Conic constraint in GAMS

Post by GabrielYin » 3 weeks ago

Hi experts!

I just ran into some problems for writing conic constraints in GAMS. I was trying to test the second-order cone programming (SOCP) duality by the following problem from the Stanford course:

min 2 * x1 + x2 + x3
s.t. x1 + x2 + x3 = 1
sqr(x1) =g= sqr(x2) + sqr(x3)

And the dual of this SOCP is

max y
s.t. y + s1 = 2
y + s2 = 1
y + s3 = 1
sqr(s1) =g= sqr(s2) + sqr(s3)

Seems simple right? Here is the code I wrote for the two programs, and I used Mosek as the solver.

Code: Select all

free variable
         x1, x2, x3;

free variable
         y, obj, obj2;

equations
         eq1
         eq2
         eq3
         eq10;

eq1..            obj =e= 2 * x1 + x2 + x3;
eq2..            x1 + x2 + x3 =e= 1;
eq3..            sqr(x1) =g= sqr(x2) + sqr(x3);

option qcp = mosek;

model test /eq1, eq2, eq3/;

solve test using qcp minimizing obj;

free variable
         s1, s2, s3;

equations
         eq4
         eq5
         eq6
         eq7
         eq8;

eq4..            obj2 =e= y;
eq5..            y + s1 =e= 2;
eq6..            y + s2 =e= 1;
eq7..            y + s3 =e= 1;
eq8..            sqr(s1) =g= sqr(s2) + sqr(s3);

model test2 /eq4, eq5, eq6, eq7, eq8/;

solve test2 using qcp maximizing obj2;
If you try this code, Mosek will give you a piece of information saying that

Code: Select all

Return code - 1293 [MSK_RES_ERR_CON_Q_NOT_PSD]: The quadratic constraint matrix is not PSD
Here PSD denotes positive semi-definite. But what? I believe the coefficient matrices in my eq3 and eq8 are PSD!

However, when I changed the notation of eq3 and eq8 to:

Code: Select all

eq3..            x1 =c= x2 + x3; 
and

Code: Select all

eq8..            s1 =c= s2 + s3; 
They now run correctly! And they both give the correct optimal solution of square root 2, which supports the strong duality.

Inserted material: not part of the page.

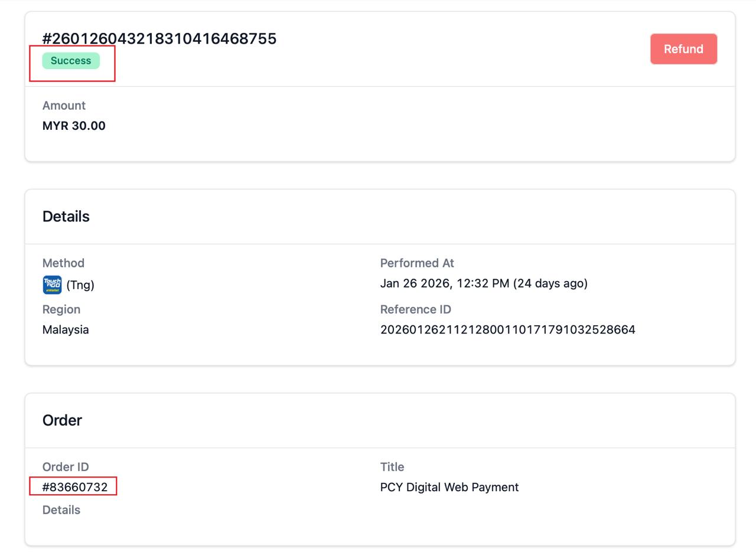Select the Malaysia region value
The width and height of the screenshot is (756, 552).
(x=66, y=330)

Then I moved to Gurobi and Cplex, then found that the =c= operator is only valid in Mosek. But I still heard that Gurobi and Cplex CAN solve SOCP problems. So my question is, how can I code correctly by using =g= instead of =c= for a SOCP problem?

Thanks in advance! :D

Gabriel

Fred
Posts: 176
Joined: 3 years ago

Re: Conic constraint in GAMS

Post by Fred » 2 weeks ago

Hi,

with recent versions you should get a message like this from Mosek:

The constraint 'eq8'(3) is not convex. Q should be negative semidefinite for a constraint with finite lower bound. (*1294*)

Setting non-negative lower bounds on x1 and s1 resolves the problem.

Code: Select all

free variable
         x1, x2, x3;

x1.lo = 0;
free variable
         y, obj, obj2;

equations
         eq1
         eq2
         eq3
         eq10;

eq1..            obj =e= 2 * x1 + x2 + x3;
eq2..            x1 + x2 + x3 =e= 1;
eq3..            sqr(x1) =g= sqr(x2) + sqr(x3);

model test /eq1, eq2, eq3/;

option qcp = mosek;  solve test using qcp minimizing obj;
option qcp = cplexd; solve test using qcp minimizing obj;
option qcp = gurobi; solve test using qcp minimizing obj;



free variable
         s1, s2, s3;
s1.lo = 0
equations
         eq4
         eq5
         eq6
         eq7
         eq8;

eq4..            obj2 =e= y;
eq5..            y + s1 =e= 2;
eq6..            y + s2 =e= 1;
eq7..            y + s3 =e= 1;
eq8..            sqr(s1) =g= sqr(s2) + sqr(s3);

model test2 /eq4, eq5, eq6, eq7, eq8/;

option qcp = mosek;  solve test2 using qcp maximizing obj2;
option qcp = cplexd; solve test2 using qcp maximizing obj2;
option qcp = gurobi; solve test2 using qcp maximizing obj2;
I hope this helps!

Fred

GabrielYin
User
User
Posts: 57
Joined: 1 year ago
Location: Dallas, TX, USA

Re: Conic constraint in GAMS

Post by GabrielYin » 2 weeks ago

Fred wrote:
2 weeks ago
Hi,

with recent versions you should get a message like this from Mosek:

The constraint 'eq8'(3) is not convex. Q should be negative semidefinite for a constraint with finite lower bound. (*1294*)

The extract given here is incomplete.